Repeat, word for word, the part of the passage on Pakistan's Military Engineer Services starting with "Pakistani military organisation" and going on through "workshops, roads etc.".

#### DOCUMENT EXCERPT

Pakistani military organisation

Military Engineer Services (ایم ای ایس, "MES") is an inter-service organization of the Ministry of Defence responsible primarily for engineering and construction services for the Pakistan Armed Forces, including the Army, Navy, Airforce and the Ministry of Defense Production. Furthermore, it is involved in complex construction projects including hospitals, buildings, workshops, roads etc.

== History ==
The organization's roots traces back to the 19th century with the foundation of the British Indian Army, a Public Works Department was established in the mid-1850s to oversee engineering and construction works while under the control of the Military Board and manned by personnel from the Engineering Corps. It had three branches, Military Works Branch and Civil Works Branch. In 1899, the organization was renamed as Military Works Services and placed under direct command of the Director General Military Works (DGMW). It was finally termed to its current name in 1923. By this time, the organization of the Engineer-in-Chief for British India was based on the workload of the MES. It was divided into four regional commands:-
1. Northern Command (Headquarters at Rawalpindi)
2. Central Command (Headquarters at Agra)
3. Southern Command (Headquarters at Poona)
4. Eastern Command (Headquarters at Calcutta)

########
#### THE DATA

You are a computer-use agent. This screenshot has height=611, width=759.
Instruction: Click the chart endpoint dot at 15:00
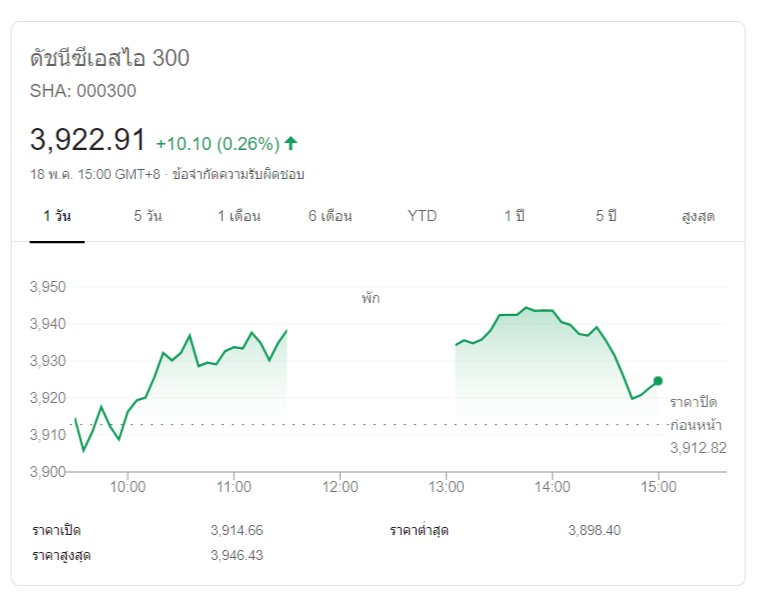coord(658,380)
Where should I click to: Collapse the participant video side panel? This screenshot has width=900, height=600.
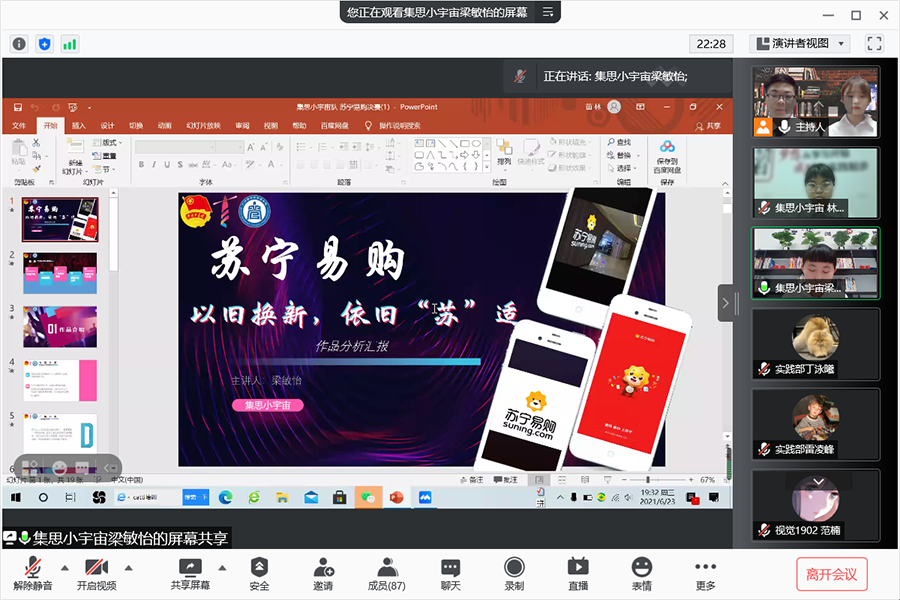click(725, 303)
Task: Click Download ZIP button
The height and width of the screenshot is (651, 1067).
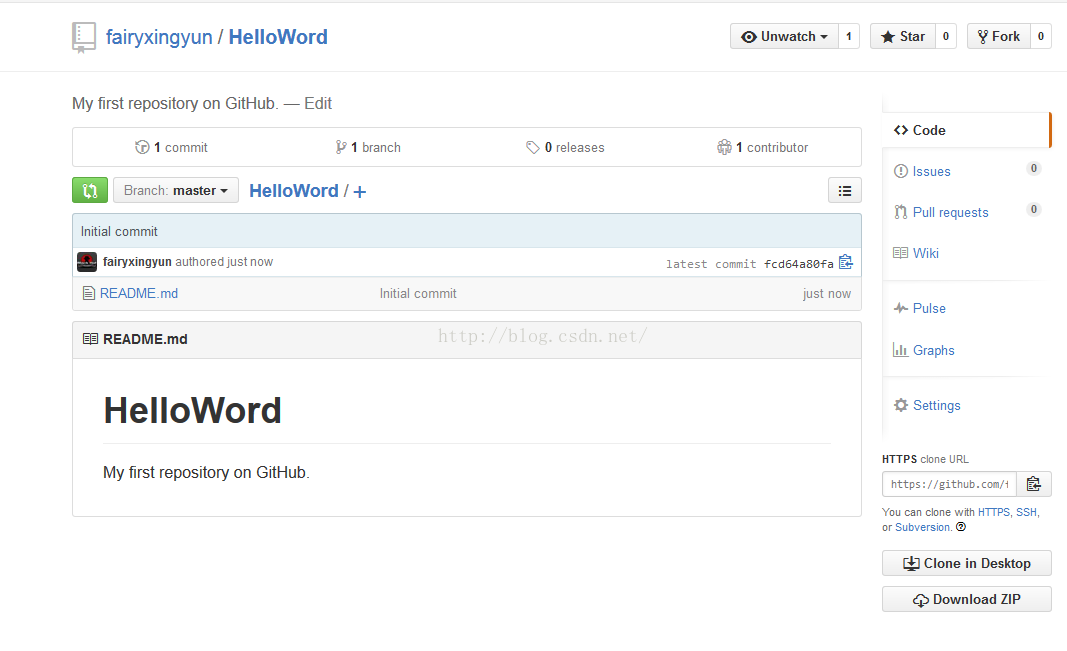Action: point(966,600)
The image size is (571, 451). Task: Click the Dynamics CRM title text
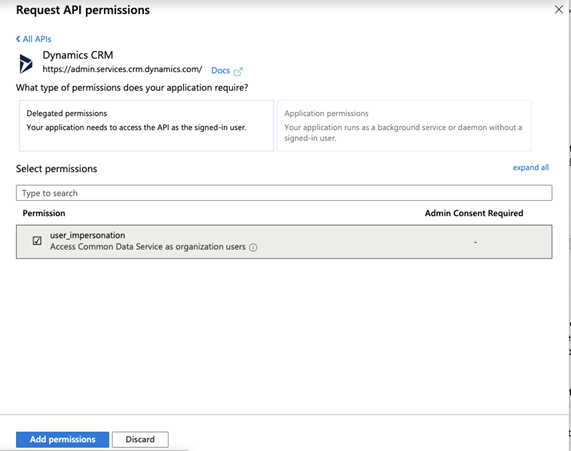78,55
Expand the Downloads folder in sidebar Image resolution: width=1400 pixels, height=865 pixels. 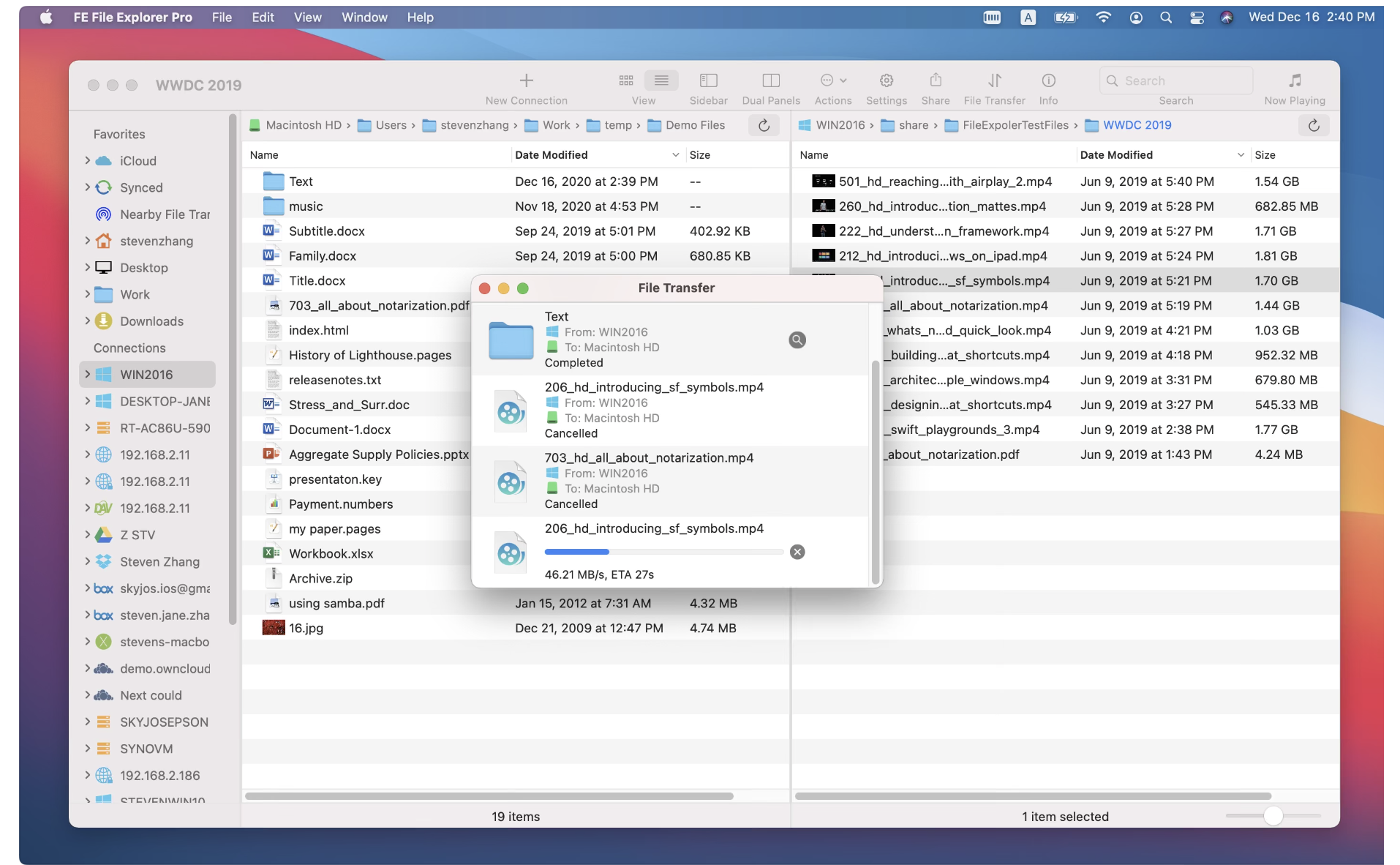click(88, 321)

########

ANSWER BELOW:
Pakistani military organisation

Military Engineer Services (ایم ای ایس, "MES") is an inter-service organization of the Ministry of Defence responsible primarily for engineering and construction services for the Pakistan Armed Forces, including the Army, Navy, Airforce and the Ministry of Defense Production. Furthermore, it is involved in complex construction projects including hospitals, buildings, workshops, roads etc.